Frontline retail employees everywhere want to move from performing mundane tasks to solving problems. Understanding the need to adapt, retailers are empowering employees to make customer service decisions. When managers demonstrate they trust team members, employees reciprocate with loyalty and quality work. 

Developing an empowered team starts with in-depth training and support from store managers. Most employees will embrace training because it meets their needs for learning and growth, both as an individual and as an employee. A 2021 Gallup survey found training and development increased the job satisfaction of 71% of workers surveyed. Sixty-one percent of workers told pollsters “upskilling opportunities are an important reason to stay at their job.” 

Strategy 2: Recognition and Rewards Strengthen Retention

Many retail employees crave recognition and appreciation. Gallup found employees who do not feel appreciated are twice as likely to say they’ll leave the business in the next year. Just one in three employees surveyed strongly agree they have been recognized or thanked for their work during the last week.

In addition to improving employee retention, regular praise and expressions of gratitude build loyalty and boost productivity. The benefits of recognition extend beyond individuals. Managers who recognize an employee also motivate other team members. As a result, the team’s productivity increases and retention improves.

Many recognition tactics are simple and cost little to nothing:

  • Recognize employees at all-store meetings with stories of how they went above and beyond.
  • Invite a junior staff member to be on a committee or task force.
  • Treat employees to lunch or coffee to listen to their goals.
  • Send an all-staff email recognizing an employee for an accomplishment (if the employee is in a corporate or management position).
  • Give a pair of the company’s tickets to a show or game to a high achiever. 

Team members who have just finished a project or worked a long stretch appreciate extra perks, like permission to take a long lunch or leave early. Some companies reward top performers with gift certificates to restaurants, spas, or salons.

To avoid the appearance of politics or “playing favorites,” managers can make it a practice to recognize teams, not just individuals. Many of the ideas above, like recognition at an all-store meeting or via an email, can work for teams as well as individuals.

Strategy 3: Making Work Enjoyable Improves Retention

Frontline employees want work where they need to solve a variety of problems. When their work is boring, they disengage. Many may look for another job. Thus, successful retailers are continually assessing frontline employees’ repetitive tasks with an eye toward automating what is not as intellectually or socially stimulating—letting humans do what humans do best, which is connecting with customers.

Self-checkouts, automated shelf scanners, and fully managed front-wall services like the Coinstar kiosk lighten the load for employees and boost productivity.

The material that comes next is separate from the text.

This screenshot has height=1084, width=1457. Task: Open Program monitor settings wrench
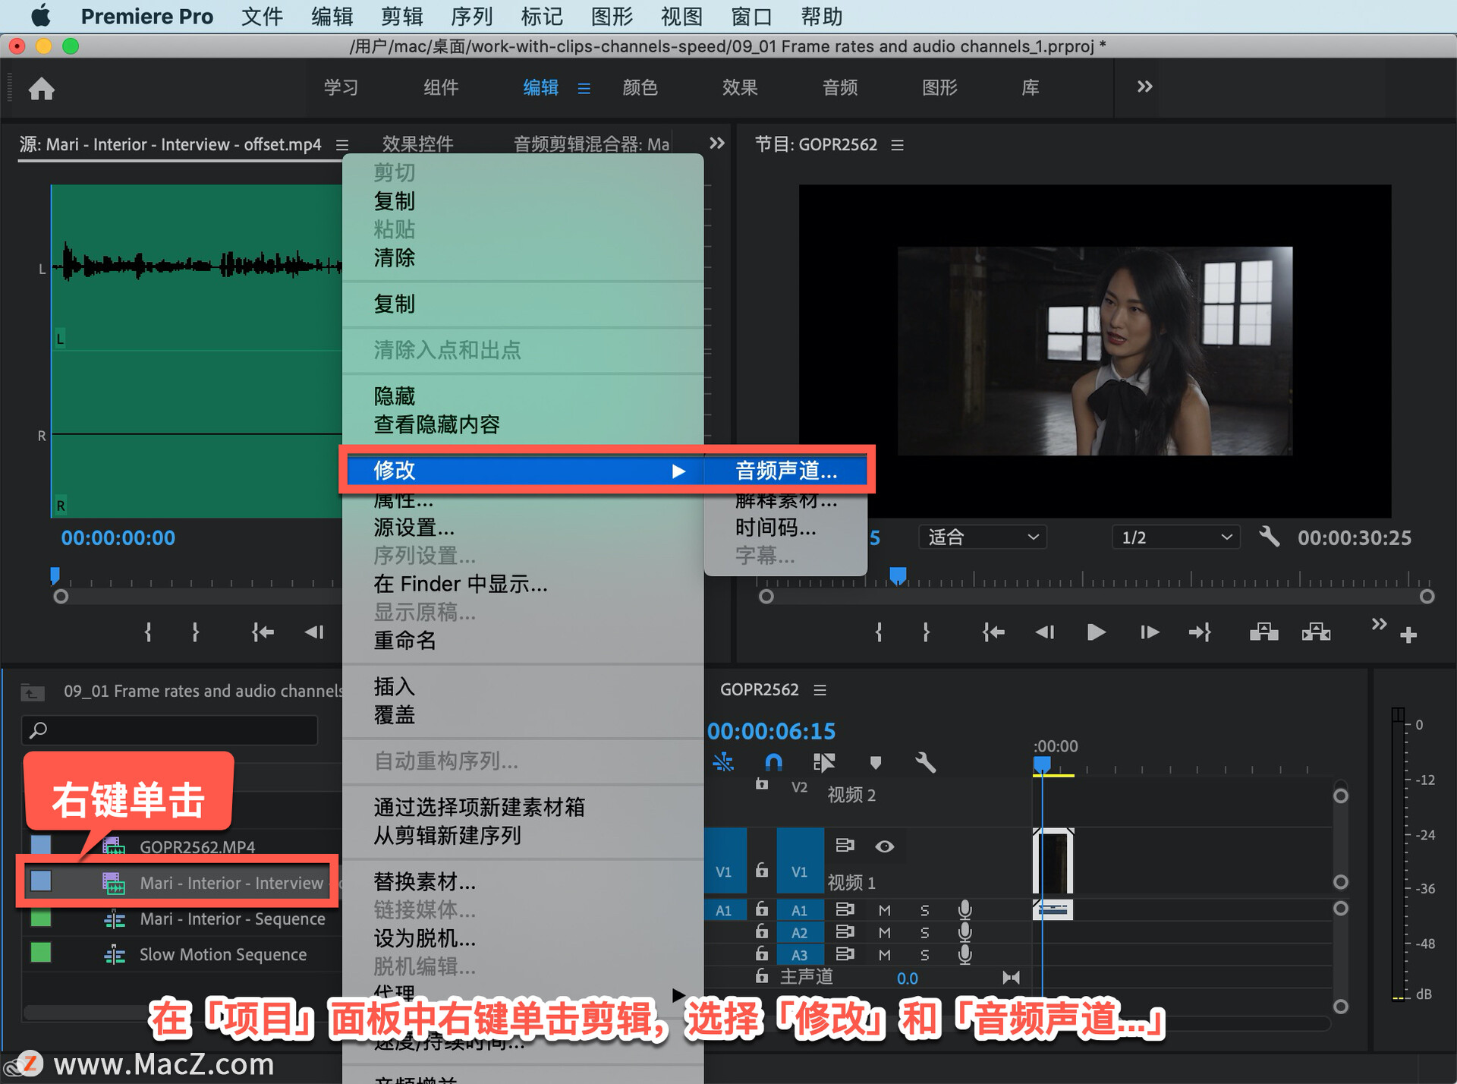[1270, 537]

Once repetitive tasks are automated, managers find more meaningful roles for employees in the store where they can engage with customers and enhance their experience with caring interactions.

Retention Starts with Recruitment

Remember, retaining good employees starts on Day 1—and even before then. Having good recruitment practices that mirror good retention practices not only makes a company more attractive to candidates, it sets the tone for the entirety of an employee’s tenure.

Candidates today are seeking better work environments, and they will be asking questions of recruiters and employees about these kinds of practices (not to mention poring over online reviews and articles). Learning what retail employees want at all levels—frontline, managerial, and headquarters—can be an invaluable first step in a retention strategy.

Employee Experience Drives Engagement and Retention

Ultimately, what drives employee retention comes down to creating a great employee experience that engages and challenges them. By making a great impression during the recruitment process, training team members well, rewarding and recognizing them, and keeping work fresh and interesting, you can create an environment of high retention and employee loyalty. 

Retaining your high performing employees has been shown to in turn, drive customer experience and satisfaction, which is the key to laying the groundwork for growth and financial success.